§ DATA SHOWN:
########
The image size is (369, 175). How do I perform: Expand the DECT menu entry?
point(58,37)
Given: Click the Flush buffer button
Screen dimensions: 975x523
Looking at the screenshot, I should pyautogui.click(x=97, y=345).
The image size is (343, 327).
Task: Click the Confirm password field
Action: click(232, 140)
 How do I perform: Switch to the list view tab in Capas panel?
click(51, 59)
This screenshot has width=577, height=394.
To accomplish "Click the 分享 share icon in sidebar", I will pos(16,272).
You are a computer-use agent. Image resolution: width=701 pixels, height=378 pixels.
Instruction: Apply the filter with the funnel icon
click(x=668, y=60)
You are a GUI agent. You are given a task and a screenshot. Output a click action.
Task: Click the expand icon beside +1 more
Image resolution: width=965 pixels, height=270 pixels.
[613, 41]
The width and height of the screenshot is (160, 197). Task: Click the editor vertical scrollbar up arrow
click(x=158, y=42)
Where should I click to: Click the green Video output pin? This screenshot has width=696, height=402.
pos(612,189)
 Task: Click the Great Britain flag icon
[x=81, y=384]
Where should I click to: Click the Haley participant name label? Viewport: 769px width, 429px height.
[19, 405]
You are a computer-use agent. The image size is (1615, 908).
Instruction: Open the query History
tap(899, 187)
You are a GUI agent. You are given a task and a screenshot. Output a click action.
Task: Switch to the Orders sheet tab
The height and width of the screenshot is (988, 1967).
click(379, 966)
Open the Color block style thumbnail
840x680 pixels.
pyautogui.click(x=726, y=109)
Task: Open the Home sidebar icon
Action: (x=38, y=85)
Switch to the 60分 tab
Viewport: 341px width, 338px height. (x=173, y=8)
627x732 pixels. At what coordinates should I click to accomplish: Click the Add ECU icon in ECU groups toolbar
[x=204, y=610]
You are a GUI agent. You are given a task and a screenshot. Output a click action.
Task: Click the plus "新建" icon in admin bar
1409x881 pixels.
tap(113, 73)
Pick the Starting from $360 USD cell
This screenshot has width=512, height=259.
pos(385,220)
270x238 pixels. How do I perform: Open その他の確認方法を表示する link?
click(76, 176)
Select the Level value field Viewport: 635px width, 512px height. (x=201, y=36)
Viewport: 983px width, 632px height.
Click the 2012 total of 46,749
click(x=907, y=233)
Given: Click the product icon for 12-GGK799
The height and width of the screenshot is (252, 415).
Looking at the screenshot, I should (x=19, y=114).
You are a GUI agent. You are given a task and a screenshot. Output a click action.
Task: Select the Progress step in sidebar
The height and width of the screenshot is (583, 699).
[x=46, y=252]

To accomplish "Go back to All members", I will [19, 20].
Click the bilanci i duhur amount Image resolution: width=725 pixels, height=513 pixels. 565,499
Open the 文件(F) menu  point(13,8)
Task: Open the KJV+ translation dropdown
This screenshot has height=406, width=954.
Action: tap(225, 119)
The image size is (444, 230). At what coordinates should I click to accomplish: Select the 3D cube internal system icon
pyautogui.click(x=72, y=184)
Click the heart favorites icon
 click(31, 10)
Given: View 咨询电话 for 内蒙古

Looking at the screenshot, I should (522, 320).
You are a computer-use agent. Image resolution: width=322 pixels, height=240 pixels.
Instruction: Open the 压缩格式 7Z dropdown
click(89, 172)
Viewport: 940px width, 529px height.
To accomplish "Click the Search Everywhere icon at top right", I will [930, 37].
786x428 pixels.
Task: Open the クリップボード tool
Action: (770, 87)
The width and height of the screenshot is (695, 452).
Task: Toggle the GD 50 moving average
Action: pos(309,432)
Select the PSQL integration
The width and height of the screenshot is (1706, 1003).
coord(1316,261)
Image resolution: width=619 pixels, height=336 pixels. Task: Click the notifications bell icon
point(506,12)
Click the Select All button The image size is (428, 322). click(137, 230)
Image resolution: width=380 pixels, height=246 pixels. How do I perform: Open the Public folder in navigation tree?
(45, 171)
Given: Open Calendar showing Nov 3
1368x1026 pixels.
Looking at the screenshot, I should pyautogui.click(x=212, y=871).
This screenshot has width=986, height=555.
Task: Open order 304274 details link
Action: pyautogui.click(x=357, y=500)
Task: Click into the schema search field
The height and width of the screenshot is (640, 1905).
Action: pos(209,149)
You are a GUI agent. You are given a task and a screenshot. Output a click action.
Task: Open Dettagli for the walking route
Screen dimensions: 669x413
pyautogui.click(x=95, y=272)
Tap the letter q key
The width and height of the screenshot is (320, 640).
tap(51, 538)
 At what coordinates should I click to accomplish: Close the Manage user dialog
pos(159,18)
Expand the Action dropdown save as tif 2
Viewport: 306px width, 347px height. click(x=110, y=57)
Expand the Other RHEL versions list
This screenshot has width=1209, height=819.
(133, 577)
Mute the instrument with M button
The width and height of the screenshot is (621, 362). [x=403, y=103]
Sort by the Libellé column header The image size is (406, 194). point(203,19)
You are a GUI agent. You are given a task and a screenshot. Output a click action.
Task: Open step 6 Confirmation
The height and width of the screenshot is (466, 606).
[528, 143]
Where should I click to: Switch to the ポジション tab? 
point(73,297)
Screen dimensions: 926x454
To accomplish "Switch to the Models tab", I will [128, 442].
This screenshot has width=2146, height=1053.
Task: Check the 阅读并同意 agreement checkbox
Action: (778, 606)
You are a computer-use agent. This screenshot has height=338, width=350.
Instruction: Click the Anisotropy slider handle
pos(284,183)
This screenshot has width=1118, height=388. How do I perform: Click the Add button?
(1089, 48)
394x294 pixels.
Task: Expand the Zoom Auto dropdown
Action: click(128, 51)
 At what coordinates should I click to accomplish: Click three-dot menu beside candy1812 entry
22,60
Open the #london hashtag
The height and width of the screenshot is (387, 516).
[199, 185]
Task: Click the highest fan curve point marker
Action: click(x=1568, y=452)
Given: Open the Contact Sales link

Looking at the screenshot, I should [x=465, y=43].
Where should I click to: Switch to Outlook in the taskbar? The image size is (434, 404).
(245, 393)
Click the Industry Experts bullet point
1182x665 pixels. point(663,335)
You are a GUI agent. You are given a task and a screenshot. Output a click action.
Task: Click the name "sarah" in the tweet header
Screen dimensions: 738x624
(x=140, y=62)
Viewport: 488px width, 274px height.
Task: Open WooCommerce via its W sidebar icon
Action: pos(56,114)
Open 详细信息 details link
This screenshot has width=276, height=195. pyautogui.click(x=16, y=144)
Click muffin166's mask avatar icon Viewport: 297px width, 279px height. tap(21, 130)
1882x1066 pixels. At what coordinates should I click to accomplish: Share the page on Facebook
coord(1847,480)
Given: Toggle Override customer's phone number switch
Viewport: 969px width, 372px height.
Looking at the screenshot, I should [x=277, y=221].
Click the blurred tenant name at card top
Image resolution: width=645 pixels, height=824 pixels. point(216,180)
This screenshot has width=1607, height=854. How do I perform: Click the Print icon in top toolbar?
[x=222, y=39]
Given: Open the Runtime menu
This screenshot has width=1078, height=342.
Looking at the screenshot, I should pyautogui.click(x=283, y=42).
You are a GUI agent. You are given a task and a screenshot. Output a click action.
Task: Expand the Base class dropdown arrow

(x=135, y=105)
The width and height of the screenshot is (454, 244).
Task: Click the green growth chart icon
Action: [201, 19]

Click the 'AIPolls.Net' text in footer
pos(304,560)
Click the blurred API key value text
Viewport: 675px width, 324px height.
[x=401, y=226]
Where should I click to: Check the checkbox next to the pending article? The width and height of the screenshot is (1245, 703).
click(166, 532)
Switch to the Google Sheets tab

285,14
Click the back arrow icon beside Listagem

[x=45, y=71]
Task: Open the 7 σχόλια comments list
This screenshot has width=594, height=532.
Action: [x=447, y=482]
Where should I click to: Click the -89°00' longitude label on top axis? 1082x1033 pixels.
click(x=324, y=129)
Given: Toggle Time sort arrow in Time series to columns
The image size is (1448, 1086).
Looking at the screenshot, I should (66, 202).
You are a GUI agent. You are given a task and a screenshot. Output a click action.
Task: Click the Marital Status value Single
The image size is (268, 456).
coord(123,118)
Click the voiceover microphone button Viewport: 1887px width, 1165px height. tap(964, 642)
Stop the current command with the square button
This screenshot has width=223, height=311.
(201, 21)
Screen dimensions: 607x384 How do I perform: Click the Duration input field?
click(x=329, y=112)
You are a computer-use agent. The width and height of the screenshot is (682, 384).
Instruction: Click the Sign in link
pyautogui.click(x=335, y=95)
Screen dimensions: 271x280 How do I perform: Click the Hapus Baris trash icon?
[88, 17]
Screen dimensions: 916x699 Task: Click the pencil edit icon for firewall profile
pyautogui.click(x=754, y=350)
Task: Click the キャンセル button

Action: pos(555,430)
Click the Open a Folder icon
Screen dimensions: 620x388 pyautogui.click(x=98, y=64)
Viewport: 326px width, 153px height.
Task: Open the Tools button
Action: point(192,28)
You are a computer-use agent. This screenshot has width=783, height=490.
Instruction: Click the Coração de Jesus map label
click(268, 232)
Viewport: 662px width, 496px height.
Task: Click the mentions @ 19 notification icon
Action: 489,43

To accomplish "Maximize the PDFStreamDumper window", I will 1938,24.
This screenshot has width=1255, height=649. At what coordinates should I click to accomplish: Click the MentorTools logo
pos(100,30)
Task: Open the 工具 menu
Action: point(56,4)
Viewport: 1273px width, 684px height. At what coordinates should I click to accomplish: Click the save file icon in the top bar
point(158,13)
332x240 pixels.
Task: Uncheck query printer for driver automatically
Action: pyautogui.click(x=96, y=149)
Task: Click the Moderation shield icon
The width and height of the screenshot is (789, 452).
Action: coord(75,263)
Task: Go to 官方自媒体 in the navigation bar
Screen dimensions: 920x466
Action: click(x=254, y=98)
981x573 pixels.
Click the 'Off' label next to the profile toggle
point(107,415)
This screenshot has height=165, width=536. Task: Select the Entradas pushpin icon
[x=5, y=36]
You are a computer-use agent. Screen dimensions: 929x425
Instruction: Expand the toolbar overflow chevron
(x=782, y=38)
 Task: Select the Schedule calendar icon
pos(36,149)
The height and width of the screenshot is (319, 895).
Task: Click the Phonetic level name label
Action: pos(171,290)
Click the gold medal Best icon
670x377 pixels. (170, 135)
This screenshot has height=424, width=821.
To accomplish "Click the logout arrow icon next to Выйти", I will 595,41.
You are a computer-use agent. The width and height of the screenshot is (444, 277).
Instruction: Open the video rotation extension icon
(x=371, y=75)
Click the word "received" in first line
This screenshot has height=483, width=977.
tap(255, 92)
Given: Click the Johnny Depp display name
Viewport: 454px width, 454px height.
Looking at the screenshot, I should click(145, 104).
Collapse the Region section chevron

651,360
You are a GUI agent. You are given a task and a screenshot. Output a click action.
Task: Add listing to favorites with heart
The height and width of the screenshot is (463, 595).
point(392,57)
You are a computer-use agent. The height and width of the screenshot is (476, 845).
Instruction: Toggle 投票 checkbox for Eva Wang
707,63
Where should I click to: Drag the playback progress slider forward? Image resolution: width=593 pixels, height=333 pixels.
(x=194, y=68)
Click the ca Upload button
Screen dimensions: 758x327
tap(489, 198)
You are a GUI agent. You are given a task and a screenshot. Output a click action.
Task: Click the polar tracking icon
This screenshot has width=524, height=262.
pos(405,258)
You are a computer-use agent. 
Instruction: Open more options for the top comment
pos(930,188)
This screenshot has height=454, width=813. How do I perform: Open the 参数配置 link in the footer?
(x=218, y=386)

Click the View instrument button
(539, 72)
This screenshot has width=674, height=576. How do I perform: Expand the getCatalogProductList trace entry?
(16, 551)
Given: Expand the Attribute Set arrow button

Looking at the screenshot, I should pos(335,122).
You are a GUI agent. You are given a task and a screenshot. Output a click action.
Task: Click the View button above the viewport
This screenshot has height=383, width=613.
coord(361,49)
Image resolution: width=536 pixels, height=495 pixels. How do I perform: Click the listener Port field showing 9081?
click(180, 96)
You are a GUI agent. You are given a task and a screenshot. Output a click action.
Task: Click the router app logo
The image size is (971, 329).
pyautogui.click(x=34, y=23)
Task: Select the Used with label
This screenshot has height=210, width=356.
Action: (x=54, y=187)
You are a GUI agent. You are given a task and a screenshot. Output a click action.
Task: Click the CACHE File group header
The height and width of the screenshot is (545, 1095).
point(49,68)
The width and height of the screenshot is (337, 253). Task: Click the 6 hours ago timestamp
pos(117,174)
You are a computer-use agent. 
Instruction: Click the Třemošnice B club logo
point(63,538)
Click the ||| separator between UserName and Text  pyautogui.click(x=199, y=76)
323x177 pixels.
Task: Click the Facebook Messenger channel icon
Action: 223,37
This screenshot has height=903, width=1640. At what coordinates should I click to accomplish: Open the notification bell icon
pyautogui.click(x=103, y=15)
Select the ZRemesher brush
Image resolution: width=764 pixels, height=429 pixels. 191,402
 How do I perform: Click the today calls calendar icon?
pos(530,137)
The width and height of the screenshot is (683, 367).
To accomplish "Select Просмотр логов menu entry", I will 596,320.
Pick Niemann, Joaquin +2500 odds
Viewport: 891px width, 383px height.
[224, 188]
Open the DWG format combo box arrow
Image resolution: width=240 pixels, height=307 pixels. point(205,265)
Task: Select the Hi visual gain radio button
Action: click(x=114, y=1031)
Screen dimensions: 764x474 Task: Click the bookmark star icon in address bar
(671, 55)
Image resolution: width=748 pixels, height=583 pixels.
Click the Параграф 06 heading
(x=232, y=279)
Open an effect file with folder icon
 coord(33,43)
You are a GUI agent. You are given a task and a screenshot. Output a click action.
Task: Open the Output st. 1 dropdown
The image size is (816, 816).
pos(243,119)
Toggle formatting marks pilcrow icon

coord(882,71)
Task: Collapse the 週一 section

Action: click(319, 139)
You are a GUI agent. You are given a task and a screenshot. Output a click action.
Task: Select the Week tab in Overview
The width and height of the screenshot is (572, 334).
########
§ WHAT TO WORK ON:
Update the rows from the line with "has width=783, height=490." to the line with "Action: pos(171,290)" by replacing "Instruction" with "Goal", leaving everything else unchanged.

§ TASK OUTPUT:
You are a computer-use agent. This screenshot has width=783, height=490.
Goal: Click the Coração de Jesus map label
click(268, 232)
Viewport: 662px width, 496px height.
Task: Click the mentions @ 19 notification icon
Action: 489,43

To accomplish "Maximize the PDFStreamDumper window", I will 1938,24.
This screenshot has width=1255, height=649. At what coordinates should I click to accomplish: Click the MentorTools logo
pos(100,30)
Task: Open the 工具 menu
Action: point(56,4)
Viewport: 1273px width, 684px height. At what coordinates should I click to accomplish: Click the save file icon in the top bar
point(158,13)
332x240 pixels.
Task: Uncheck query printer for driver automatically
Action: pyautogui.click(x=96, y=149)
Task: Click the Moderation shield icon
The width and height of the screenshot is (789, 452).
Action: coord(75,263)
Task: Go to 官方自媒体 in the navigation bar
Screen dimensions: 920x466
Action: click(x=254, y=98)
981x573 pixels.
Click the 'Off' label next to the profile toggle
point(107,415)
This screenshot has height=165, width=536. Task: Select the Entradas pushpin icon
[x=5, y=36]
You are a computer-use agent. Screen dimensions: 929x425
Goal: Expand the toolbar overflow chevron
(x=782, y=38)
 Task: Select the Schedule calendar icon
pos(36,149)
The height and width of the screenshot is (319, 895).
Task: Click the Phonetic level name label
Action: pos(171,290)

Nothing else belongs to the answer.